Утро прошло размеренно. После пробежки и нескольких часов, проведенных за рабочим столом, я появился на «Радио „Свобода“» в пять пополудни, как и договаривались. Павел встретил меня в холле, но не один — с ним был какой-то незнакомый мужчина. Невысокого роста, коренастый, телосложением он напоминал футбольного защитника, вступившего в полосу среднего возраста, но тем не менее сохранившего былые навыки сдерживания натиска противника.
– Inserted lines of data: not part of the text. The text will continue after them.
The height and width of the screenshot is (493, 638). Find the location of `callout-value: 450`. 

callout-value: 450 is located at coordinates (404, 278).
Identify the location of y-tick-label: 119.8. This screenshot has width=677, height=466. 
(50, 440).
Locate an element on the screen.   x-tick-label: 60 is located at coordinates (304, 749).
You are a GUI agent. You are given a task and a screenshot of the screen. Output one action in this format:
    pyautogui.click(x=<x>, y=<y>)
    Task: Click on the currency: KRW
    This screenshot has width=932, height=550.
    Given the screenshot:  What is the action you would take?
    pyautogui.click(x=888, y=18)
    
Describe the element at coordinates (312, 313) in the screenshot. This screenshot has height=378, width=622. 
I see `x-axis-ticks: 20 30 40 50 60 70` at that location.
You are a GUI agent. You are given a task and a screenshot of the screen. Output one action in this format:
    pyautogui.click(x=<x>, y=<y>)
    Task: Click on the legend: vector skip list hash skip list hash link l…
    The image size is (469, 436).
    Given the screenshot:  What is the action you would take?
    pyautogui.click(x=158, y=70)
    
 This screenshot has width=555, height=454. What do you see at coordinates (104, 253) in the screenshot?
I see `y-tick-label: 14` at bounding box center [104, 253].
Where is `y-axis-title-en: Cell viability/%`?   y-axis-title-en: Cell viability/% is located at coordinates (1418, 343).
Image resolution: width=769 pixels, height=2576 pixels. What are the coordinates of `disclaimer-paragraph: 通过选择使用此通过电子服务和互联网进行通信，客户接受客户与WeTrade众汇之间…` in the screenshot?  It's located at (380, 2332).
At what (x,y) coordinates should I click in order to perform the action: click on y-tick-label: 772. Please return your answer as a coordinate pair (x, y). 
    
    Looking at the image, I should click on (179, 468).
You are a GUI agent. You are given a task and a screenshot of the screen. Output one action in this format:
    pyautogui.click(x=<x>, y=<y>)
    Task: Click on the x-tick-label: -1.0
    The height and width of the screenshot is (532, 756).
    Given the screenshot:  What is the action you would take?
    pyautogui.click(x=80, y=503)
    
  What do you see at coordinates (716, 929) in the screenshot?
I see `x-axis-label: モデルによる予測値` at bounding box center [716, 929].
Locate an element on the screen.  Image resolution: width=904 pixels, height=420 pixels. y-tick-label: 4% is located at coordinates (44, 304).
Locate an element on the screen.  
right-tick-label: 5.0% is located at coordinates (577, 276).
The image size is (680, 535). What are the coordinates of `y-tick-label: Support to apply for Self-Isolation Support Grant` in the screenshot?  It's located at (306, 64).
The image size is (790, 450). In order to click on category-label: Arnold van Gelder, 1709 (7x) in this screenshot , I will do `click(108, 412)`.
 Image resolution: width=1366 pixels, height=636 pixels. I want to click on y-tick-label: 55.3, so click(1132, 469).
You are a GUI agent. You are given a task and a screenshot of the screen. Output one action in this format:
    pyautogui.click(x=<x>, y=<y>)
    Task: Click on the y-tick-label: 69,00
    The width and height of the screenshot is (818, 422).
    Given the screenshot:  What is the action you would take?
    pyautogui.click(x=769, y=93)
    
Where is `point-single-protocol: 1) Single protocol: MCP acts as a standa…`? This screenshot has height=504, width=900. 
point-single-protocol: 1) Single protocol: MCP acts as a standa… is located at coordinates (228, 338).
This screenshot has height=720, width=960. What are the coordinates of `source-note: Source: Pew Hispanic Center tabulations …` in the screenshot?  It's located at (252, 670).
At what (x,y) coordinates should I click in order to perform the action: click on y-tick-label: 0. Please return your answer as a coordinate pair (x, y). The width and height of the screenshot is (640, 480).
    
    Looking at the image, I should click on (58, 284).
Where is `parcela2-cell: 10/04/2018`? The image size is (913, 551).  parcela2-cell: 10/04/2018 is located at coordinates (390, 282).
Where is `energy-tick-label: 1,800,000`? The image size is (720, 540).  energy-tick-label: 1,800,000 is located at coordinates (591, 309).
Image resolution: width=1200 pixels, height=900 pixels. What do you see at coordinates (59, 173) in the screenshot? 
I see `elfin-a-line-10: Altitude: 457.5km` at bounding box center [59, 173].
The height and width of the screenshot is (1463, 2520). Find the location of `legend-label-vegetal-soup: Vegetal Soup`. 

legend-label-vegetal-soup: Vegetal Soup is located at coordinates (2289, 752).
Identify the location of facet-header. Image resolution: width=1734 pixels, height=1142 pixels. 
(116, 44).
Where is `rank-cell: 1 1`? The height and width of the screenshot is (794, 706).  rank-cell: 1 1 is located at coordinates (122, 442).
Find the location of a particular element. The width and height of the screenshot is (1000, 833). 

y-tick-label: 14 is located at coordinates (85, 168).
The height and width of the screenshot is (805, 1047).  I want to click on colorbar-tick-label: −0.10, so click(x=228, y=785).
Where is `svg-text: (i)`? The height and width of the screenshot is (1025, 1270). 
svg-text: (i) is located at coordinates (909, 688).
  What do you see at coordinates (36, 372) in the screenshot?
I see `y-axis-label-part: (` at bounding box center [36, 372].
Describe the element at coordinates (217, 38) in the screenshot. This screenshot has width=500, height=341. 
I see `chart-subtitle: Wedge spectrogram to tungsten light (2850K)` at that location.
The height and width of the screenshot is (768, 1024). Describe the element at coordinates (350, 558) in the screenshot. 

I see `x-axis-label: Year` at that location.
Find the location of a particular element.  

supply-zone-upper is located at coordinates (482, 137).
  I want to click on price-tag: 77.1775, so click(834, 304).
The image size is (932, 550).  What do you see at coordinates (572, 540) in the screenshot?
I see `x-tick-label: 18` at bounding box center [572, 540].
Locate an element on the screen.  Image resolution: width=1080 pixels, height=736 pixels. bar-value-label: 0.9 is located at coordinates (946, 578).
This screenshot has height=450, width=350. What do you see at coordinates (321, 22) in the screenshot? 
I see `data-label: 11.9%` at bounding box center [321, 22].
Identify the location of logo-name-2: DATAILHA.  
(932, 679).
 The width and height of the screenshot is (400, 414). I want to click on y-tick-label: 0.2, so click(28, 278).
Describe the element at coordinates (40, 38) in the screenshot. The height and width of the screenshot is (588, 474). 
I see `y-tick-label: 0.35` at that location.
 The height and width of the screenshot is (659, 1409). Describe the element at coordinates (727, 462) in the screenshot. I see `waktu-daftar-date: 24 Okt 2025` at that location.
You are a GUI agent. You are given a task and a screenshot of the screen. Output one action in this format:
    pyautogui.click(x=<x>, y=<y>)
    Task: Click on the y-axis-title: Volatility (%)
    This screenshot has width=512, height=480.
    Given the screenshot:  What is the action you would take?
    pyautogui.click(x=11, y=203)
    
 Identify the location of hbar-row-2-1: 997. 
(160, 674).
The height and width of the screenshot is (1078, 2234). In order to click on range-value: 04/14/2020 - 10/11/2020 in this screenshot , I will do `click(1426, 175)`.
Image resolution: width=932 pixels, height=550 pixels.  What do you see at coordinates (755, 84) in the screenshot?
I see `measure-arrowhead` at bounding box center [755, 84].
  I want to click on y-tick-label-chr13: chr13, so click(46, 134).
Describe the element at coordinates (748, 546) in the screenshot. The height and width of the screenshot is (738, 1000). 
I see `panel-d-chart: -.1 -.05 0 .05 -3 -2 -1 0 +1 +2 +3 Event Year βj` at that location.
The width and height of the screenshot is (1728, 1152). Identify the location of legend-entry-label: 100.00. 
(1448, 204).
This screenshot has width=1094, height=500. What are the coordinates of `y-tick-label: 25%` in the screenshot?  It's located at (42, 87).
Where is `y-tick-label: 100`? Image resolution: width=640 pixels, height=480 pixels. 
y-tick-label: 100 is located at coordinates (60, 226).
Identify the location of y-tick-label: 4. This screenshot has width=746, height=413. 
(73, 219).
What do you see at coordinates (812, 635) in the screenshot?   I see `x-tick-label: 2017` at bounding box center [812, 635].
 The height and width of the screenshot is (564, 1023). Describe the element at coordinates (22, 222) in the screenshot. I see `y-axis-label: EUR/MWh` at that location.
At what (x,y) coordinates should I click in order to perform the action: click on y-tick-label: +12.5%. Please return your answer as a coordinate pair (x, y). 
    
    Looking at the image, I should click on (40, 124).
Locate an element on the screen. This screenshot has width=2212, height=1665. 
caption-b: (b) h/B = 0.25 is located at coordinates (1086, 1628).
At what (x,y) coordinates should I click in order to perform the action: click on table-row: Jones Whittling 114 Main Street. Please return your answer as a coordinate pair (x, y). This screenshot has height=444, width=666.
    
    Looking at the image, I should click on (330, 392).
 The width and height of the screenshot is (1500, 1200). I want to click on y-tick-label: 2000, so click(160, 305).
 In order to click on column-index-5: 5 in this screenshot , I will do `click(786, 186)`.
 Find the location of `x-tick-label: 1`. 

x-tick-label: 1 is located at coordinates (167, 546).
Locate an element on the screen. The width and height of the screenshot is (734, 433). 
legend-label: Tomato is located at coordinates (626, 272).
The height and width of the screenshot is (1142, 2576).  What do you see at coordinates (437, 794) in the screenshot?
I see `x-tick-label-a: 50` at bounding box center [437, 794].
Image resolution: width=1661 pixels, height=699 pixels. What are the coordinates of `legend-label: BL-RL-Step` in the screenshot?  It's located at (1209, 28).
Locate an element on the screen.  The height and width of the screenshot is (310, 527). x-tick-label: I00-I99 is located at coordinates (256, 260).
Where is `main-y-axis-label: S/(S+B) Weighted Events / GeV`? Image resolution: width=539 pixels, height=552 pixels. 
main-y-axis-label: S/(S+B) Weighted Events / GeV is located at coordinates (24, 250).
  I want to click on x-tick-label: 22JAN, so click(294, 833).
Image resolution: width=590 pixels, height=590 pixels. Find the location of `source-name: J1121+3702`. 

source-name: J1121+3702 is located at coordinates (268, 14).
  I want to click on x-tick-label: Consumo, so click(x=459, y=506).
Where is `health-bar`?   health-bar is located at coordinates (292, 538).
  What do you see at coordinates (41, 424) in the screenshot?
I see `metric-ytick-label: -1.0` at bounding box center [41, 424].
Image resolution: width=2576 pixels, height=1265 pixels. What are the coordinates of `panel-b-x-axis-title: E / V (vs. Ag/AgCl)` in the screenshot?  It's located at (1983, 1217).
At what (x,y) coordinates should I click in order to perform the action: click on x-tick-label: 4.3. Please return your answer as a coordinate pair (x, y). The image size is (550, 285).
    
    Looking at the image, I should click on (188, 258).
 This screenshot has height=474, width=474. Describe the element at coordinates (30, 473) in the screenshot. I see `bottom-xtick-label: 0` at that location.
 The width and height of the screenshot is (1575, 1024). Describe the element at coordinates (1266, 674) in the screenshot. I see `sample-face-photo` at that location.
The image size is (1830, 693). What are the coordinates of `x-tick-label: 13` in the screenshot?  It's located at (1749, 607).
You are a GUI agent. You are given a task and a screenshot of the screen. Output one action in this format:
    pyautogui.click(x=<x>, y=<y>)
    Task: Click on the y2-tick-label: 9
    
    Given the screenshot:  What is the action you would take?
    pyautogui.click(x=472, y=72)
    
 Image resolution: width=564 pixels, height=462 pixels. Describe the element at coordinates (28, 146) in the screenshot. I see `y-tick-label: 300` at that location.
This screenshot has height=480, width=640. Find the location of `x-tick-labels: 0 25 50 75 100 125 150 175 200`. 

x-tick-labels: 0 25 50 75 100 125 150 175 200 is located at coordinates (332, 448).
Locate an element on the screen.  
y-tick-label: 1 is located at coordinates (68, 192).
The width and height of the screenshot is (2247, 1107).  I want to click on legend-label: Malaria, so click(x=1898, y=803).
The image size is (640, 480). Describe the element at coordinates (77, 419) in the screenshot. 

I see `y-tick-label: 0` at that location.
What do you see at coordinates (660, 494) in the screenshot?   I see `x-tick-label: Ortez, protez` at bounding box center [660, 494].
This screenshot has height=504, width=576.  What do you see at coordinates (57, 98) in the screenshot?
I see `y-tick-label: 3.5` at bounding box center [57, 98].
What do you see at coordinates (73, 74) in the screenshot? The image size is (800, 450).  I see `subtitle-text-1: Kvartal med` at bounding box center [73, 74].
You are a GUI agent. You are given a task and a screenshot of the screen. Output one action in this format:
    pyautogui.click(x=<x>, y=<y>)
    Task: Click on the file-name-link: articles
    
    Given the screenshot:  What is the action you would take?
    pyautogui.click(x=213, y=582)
Во всяком случае, именно такой образ сложился у меня в голове, когда я был представлен этому джентльмену с короткой стрижкой, в ультраконсервативном синем костюме в тонкую полоску, голубой рубашке, репсовом галстуке и с американским флажком в петличке левого лацкана. Общее впечатление усиливал его взгляд, в котором угадывалось превосходство с оттенком презрения. Кто же этот парень?
— Я хочу познакомить тебя с твоим большим поклонником, — сказал Павел. — Уолтер Бубриски.
— Что, тоже твой земляк? — спросил я.
— Только по имени, — произнес Бубриски с акцентом, от которого повеяло пустынными равнинами американского Среднего Запада.
— Уолтер здесь второй человек в ЮСИА, — сказал Павел.
— Полагаю, вы о нас слышали? — спросил меня Бубриски.
Конечно, я помнил, что говорил Велманн, когда нанимал меня на работу: если мне доведется когда-либо иметь дело с людьми из ЮСИА, следует помнить о том, что это сотрудники разведывательных служб. Все знали, что ЮСИА была ширмой ЦРУ. Да и этот Бубриски определенно выглядел шпиком.